A loan is money that a borrower receives now and agrees to pay back later. Loans matter because they help people and businesses afford things they cannot pay for all at once, such as equipment, education, inventory, or a building. For entrepreneurs, a loan can provide the startup money needed to launch or grow a business.
The important tradeoff is that borrowed money usually costs extra because of interest.
Key Facts
- Principal is the original amount borrowed.
- Interest is the cost of borrowing money, usually written as a percent.
- Simple interest formula: I = PRT, where P is principal, R is annual interest rate, and T is time in years.
- Total amount repaid with simple interest: A = P + I.
- A loan payment often includes both principal repayment and interest.
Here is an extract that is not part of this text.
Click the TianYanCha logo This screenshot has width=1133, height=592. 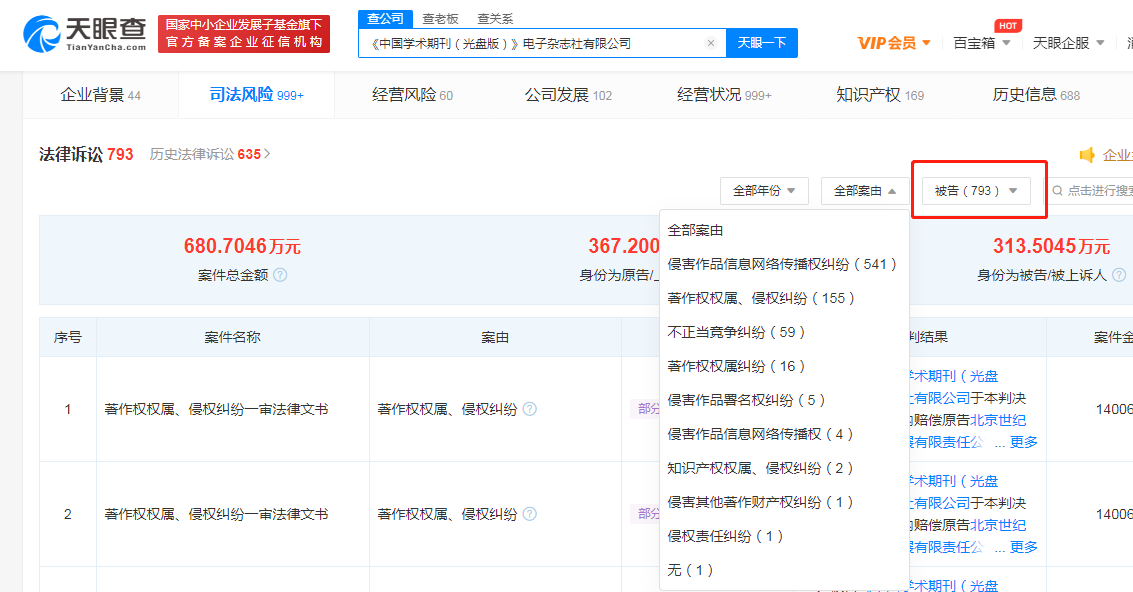[x=85, y=34]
- A lender takes risk when giving a loan, so credit history, income, collateral, and business plans can affect approval.
Vocabulary
- Loan
- A loan is money borrowed from a lender that must be paid back, usually with interest.
- Borrower
- A borrower is the person, business, or organization that receives money and promises to repay it.
- Lender
- A lender is the person, bank, or organization that provides money to a borrower.
- Principal
- Principal is the original amount of money borrowed before interest is added.
- Interest Rate
- An interest rate is the percentage used to calculate the cost of borrowing money over time.
Common Mistakes to Avoid
- Confusing principal with total repayment is wrong because principal is only the starting amount borrowed, while total repayment includes interest and sometimes fees.
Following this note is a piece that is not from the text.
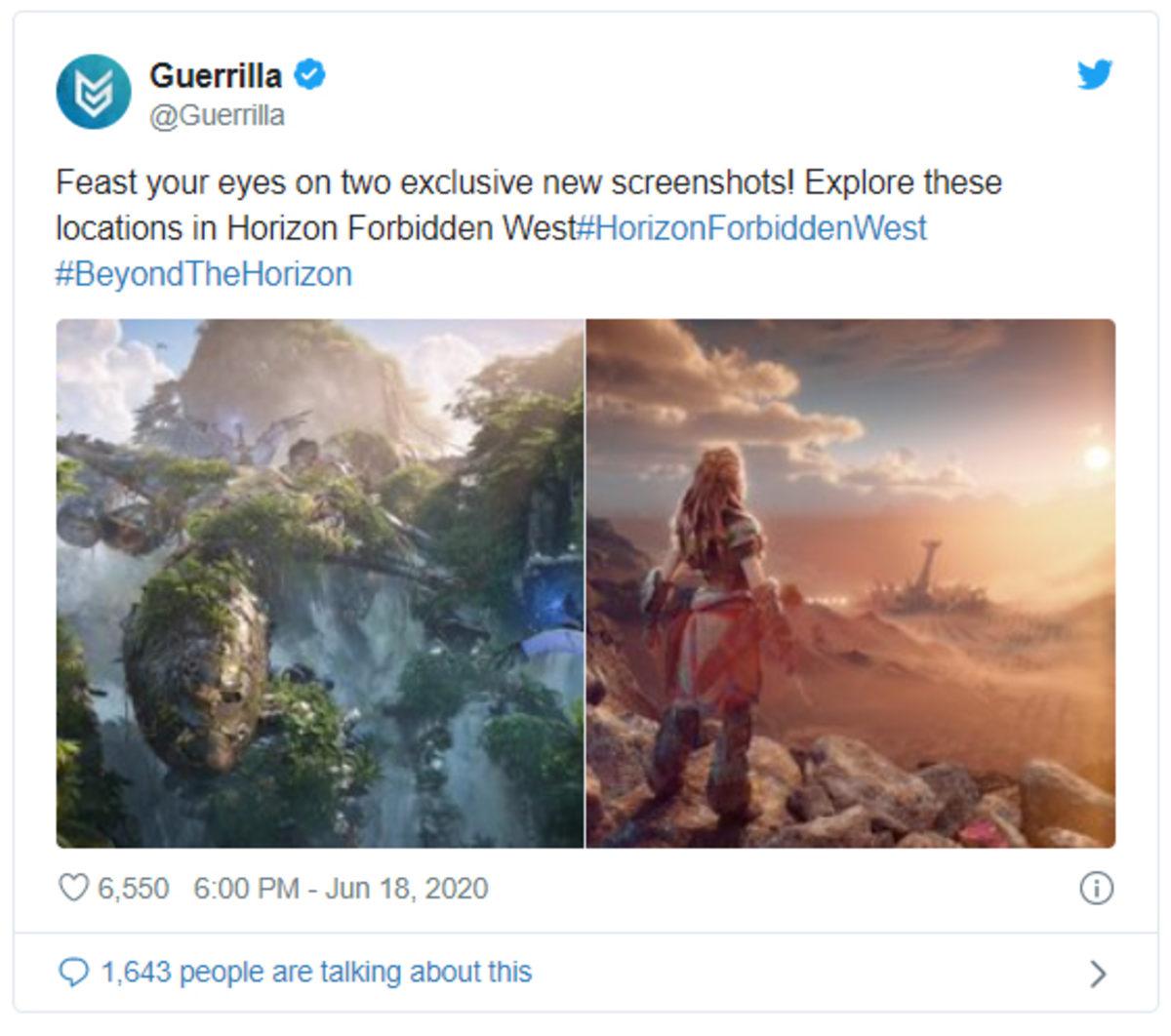Open the Guerrilla profile avatar
This screenshot has height=1036, width=1171.
[93, 90]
- Ignoring the interest rate is wrong because even a small percentage can add a large cost when the loan lasts for many months or years.
- Assuming all loans have the same cost is wrong because loan terms, fees, interest rates, and repayment schedules can be very different.
- Borrowing without a repayment plan is wrong because missed payments can create extra fees, damage credit, and make future borrowing harder.
Practice Questions
- 1 A student entrepreneur borrows $500 for one year at a simple annual interest rate of 8%. How much interest will they pay, and what is the total amount repaid?
- 2 A small business borrows $2,000 at 6% simple interest for 3 years. Use I = PRT to calculate the interest, then find the total repayment amount.
- 3 A business owner can buy supplies slowly using savings or borrow money to buy all supplies now. Explain one possible benefit and one possible risk of choosing the loan.